··· Extracted information ···

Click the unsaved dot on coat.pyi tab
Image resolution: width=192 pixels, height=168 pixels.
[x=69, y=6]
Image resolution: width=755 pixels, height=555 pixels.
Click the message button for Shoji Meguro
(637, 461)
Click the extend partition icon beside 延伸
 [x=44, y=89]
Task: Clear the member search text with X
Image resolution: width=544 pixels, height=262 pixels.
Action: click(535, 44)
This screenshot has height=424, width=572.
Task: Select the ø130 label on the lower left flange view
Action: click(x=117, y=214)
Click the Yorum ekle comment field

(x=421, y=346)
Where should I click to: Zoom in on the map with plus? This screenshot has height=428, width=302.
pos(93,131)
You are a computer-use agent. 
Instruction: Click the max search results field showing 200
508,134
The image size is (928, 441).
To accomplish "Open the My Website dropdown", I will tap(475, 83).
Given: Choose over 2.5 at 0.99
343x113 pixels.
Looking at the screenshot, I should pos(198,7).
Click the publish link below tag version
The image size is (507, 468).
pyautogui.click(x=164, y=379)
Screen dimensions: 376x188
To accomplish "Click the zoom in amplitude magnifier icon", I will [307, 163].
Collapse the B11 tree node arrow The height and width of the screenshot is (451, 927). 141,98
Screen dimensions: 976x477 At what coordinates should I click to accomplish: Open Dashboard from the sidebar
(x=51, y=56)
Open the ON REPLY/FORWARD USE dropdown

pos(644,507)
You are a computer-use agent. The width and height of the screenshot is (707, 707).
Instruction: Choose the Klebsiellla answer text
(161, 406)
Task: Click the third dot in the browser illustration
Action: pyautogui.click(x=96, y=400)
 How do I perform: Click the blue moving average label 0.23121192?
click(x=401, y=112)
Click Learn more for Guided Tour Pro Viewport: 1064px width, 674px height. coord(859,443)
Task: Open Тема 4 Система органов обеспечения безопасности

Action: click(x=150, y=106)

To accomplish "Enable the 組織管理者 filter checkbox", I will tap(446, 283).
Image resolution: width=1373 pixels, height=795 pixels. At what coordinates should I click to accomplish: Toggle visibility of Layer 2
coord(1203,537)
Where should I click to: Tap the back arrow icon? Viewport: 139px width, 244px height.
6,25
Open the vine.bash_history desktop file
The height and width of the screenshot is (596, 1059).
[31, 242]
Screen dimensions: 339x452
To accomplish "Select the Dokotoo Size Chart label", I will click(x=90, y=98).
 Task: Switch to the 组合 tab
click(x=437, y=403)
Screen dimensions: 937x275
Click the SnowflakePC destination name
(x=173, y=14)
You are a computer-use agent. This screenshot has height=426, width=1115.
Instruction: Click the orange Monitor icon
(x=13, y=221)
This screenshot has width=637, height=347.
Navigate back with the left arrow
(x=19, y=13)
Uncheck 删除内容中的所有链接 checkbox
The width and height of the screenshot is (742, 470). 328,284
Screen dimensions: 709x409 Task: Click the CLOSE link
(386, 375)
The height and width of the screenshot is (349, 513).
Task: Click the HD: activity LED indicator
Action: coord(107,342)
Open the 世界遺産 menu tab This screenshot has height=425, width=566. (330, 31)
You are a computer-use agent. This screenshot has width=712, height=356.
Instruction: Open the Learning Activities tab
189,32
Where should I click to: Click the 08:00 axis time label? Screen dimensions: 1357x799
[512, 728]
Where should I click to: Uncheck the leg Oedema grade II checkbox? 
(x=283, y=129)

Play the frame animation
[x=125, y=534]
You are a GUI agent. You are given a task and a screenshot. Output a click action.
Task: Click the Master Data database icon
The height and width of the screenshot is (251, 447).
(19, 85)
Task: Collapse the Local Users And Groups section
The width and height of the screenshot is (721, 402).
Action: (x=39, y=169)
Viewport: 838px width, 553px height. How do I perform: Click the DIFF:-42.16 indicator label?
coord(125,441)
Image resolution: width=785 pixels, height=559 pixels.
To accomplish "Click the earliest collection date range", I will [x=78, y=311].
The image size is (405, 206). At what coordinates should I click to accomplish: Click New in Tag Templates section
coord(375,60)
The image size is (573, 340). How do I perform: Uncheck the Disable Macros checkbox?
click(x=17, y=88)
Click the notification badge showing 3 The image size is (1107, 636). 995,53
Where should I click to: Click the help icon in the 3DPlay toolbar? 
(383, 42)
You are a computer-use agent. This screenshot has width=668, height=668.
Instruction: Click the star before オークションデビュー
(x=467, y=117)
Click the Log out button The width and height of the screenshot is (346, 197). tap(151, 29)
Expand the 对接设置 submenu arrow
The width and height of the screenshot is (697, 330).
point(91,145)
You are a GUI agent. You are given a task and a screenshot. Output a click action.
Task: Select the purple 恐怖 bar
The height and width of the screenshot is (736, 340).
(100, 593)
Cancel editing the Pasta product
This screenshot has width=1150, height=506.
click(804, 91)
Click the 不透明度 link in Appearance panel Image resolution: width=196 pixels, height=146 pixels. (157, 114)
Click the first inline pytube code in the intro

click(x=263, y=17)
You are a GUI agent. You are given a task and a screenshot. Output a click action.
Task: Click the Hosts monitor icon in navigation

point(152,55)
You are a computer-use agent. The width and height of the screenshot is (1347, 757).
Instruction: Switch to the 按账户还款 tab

···

#### [What the task asks]
The records above are to be restated word for word.

#### [Task answer]
Click the unsaved dot on coat.pyi tab
Image resolution: width=192 pixels, height=168 pixels.
[x=69, y=6]
Image resolution: width=755 pixels, height=555 pixels.
Click the message button for Shoji Meguro
(637, 461)
Click the extend partition icon beside 延伸
 [x=44, y=89]
Task: Clear the member search text with X
Image resolution: width=544 pixels, height=262 pixels.
Action: click(535, 44)
This screenshot has height=424, width=572.
Task: Select the ø130 label on the lower left flange view
Action: click(x=117, y=214)
Click the Yorum ekle comment field

(x=421, y=346)
Where should I click to: Zoom in on the map with plus? This screenshot has height=428, width=302.
pos(93,131)
You are a computer-use agent. 
Instruction: Click the max search results field showing 200
508,134
The image size is (928, 441).
To accomplish "Open the My Website dropdown", I will tap(475, 83).
Given: Choose over 2.5 at 0.99
343x113 pixels.
Looking at the screenshot, I should pos(198,7).
Click the publish link below tag version
The image size is (507, 468).
pyautogui.click(x=164, y=379)
Screen dimensions: 376x188
To accomplish "Click the zoom in amplitude magnifier icon", I will [307, 163].
Collapse the B11 tree node arrow The height and width of the screenshot is (451, 927). 141,98
Screen dimensions: 976x477 At what coordinates should I click to accomplish: Open Dashboard from the sidebar
(x=51, y=56)
Open the ON REPLY/FORWARD USE dropdown

pos(644,507)
You are a computer-use agent. The width and height of the screenshot is (707, 707).
Instruction: Choose the Klebsiellla answer text
(161, 406)
Task: Click the third dot in the browser illustration
Action: pyautogui.click(x=96, y=400)
 How do I perform: Click the blue moving average label 0.23121192?
click(x=401, y=112)
Click Learn more for Guided Tour Pro Viewport: 1064px width, 674px height. coord(859,443)
Task: Open Тема 4 Система органов обеспечения безопасности

Action: click(x=150, y=106)

To accomplish "Enable the 組織管理者 filter checkbox", I will tap(446, 283).
Image resolution: width=1373 pixels, height=795 pixels. At what coordinates should I click to accomplish: Toggle visibility of Layer 2
coord(1203,537)
Where should I click to: Tap the back arrow icon? Viewport: 139px width, 244px height.
6,25
Open the vine.bash_history desktop file
The height and width of the screenshot is (596, 1059).
[31, 242]
Screen dimensions: 339x452
To accomplish "Select the Dokotoo Size Chart label", I will click(x=90, y=98).
 Task: Switch to the 组合 tab
click(x=437, y=403)
Screen dimensions: 937x275
Click the SnowflakePC destination name
(x=173, y=14)
You are a computer-use agent. This screenshot has height=426, width=1115.
Instruction: Click the orange Monitor icon
(x=13, y=221)
This screenshot has width=637, height=347.
Navigate back with the left arrow
(x=19, y=13)
Uncheck 删除内容中的所有链接 checkbox
The width and height of the screenshot is (742, 470). 328,284
Screen dimensions: 709x409 Task: Click the CLOSE link
(386, 375)
The height and width of the screenshot is (349, 513).
Task: Click the HD: activity LED indicator
Action: coord(107,342)
Open the 世界遺産 menu tab This screenshot has height=425, width=566. (330, 31)
You are a computer-use agent. This screenshot has width=712, height=356.
Instruction: Open the Learning Activities tab
189,32
Where should I click to: Click the 08:00 axis time label? Screen dimensions: 1357x799
[512, 728]
Where should I click to: Uncheck the leg Oedema grade II checkbox? 
(x=283, y=129)

Play the frame animation
[x=125, y=534]
You are a GUI agent. You are given a task and a screenshot. Output a click action.
Task: Click the Master Data database icon
The height and width of the screenshot is (251, 447).
(19, 85)
Task: Collapse the Local Users And Groups section
The width and height of the screenshot is (721, 402).
Action: (x=39, y=169)
Viewport: 838px width, 553px height. How do I perform: Click the DIFF:-42.16 indicator label?
coord(125,441)
Image resolution: width=785 pixels, height=559 pixels.
To accomplish "Click the earliest collection date range", I will [x=78, y=311].
The image size is (405, 206). At what coordinates should I click to accomplish: Click New in Tag Templates section
coord(375,60)
The image size is (573, 340). How do I perform: Uncheck the Disable Macros checkbox?
click(x=17, y=88)
Click the notification badge showing 3 The image size is (1107, 636). 995,53
Where should I click to: Click the help icon in the 3DPlay toolbar? 
(383, 42)
You are a computer-use agent. This screenshot has width=668, height=668.
Instruction: Click the star before オークションデビュー
(x=467, y=117)
Click the Log out button The width and height of the screenshot is (346, 197). tap(151, 29)
Expand the 对接设置 submenu arrow
The width and height of the screenshot is (697, 330).
point(91,145)
You are a GUI agent. You are given a task and a screenshot. Output a click action.
Task: Select the purple 恐怖 bar
The height and width of the screenshot is (736, 340).
(100, 593)
Cancel editing the Pasta product
This screenshot has width=1150, height=506.
click(804, 91)
Click the 不透明度 link in Appearance panel Image resolution: width=196 pixels, height=146 pixels. (157, 114)
Click the first inline pytube code in the intro

click(x=263, y=17)
You are a GUI agent. You are given a task and a screenshot. Output a click action.
Task: Click the Hosts monitor icon in navigation

point(152,55)
You are a computer-use agent. The width and height of the screenshot is (1347, 757).
Instruction: Switch to the 按账户还款 tab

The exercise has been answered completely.